Dashboards describe what is happening now. But they know nothing of where or why, and don’t offer even a glimpse into the future. Dashboards effectively support seeing what we expect to see. They may occasionally lead to some limited ideas about next questions. In reality, dashboards are more a tool for executives than for analysts.

Scorecards have a similar focus on what, with limited view of where and why. With trend lines, they may offer hints about the future. Scorecards can help to determine the next questions – knowing what you need to see – but rarely lead to fruitful areas for deeper investigation. Scorecards inform management but offer little true analytic capability.

OLAP edges a bit closer to opportunity for real insight. OLAP is focused on what, is capable of where with a strong spatial dimension, but is still anchored in the past. OLAP is a true analytic tool that can help to determine next questions and to determine what you need to know next. It brings some ability to find new areas of investigation, but the capability is inhibited by data volumes and labor intensity.

Beyond Mainstream Technology

Don’t misunderstand. It is not my intent to say that dashboards, scorecards and OLAP are without value. Each has a purpose – dashboards to provide a concise view of the current state, scorecards to track performance against indicators and OLAP for multidimensional data analysis – and each fulfills its intended purpose.

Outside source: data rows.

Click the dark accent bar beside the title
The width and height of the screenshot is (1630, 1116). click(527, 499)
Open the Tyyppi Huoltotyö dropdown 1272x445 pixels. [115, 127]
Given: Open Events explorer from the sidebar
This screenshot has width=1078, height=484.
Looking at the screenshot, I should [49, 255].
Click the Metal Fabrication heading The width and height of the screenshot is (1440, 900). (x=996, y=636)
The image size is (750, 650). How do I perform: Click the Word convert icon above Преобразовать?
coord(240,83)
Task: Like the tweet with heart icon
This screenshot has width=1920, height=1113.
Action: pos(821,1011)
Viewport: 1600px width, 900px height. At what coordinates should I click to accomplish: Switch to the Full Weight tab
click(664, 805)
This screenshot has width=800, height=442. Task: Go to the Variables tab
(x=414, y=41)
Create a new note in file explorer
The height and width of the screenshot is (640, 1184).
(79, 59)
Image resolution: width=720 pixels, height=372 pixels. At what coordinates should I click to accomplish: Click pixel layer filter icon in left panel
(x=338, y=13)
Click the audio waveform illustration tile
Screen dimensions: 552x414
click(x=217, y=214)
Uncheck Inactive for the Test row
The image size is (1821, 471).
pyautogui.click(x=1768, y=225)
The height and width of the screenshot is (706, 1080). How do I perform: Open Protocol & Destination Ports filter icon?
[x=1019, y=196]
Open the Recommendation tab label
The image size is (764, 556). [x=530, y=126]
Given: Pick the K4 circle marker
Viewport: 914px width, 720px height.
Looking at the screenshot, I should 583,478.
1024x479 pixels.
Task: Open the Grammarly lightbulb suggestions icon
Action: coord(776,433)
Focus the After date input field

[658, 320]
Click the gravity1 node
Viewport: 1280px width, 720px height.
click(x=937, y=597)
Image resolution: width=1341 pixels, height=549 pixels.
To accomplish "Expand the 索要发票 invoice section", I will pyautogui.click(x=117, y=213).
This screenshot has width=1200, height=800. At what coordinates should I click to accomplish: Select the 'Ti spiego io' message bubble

None, however, has the explicitly stated purpose of creating opportunity to gain insight – of improving analytic vision. For that purpose, we must look beyond the mainstream of analytic technology.

I classify insight-enabling technologies into two categories: (1) the “stretch” technologies that expand the range of what we can learn from an existing pool of analytic data, and (2) the “expand” technologies that increase the analytic data pool. Stretch technologies include predictive modeling, exploratory data mining and discovery automation. Expand technologies include text and spatial analytics. The effect of these technologies in climbing the insight opportunity curve is illustrated in Figure 3.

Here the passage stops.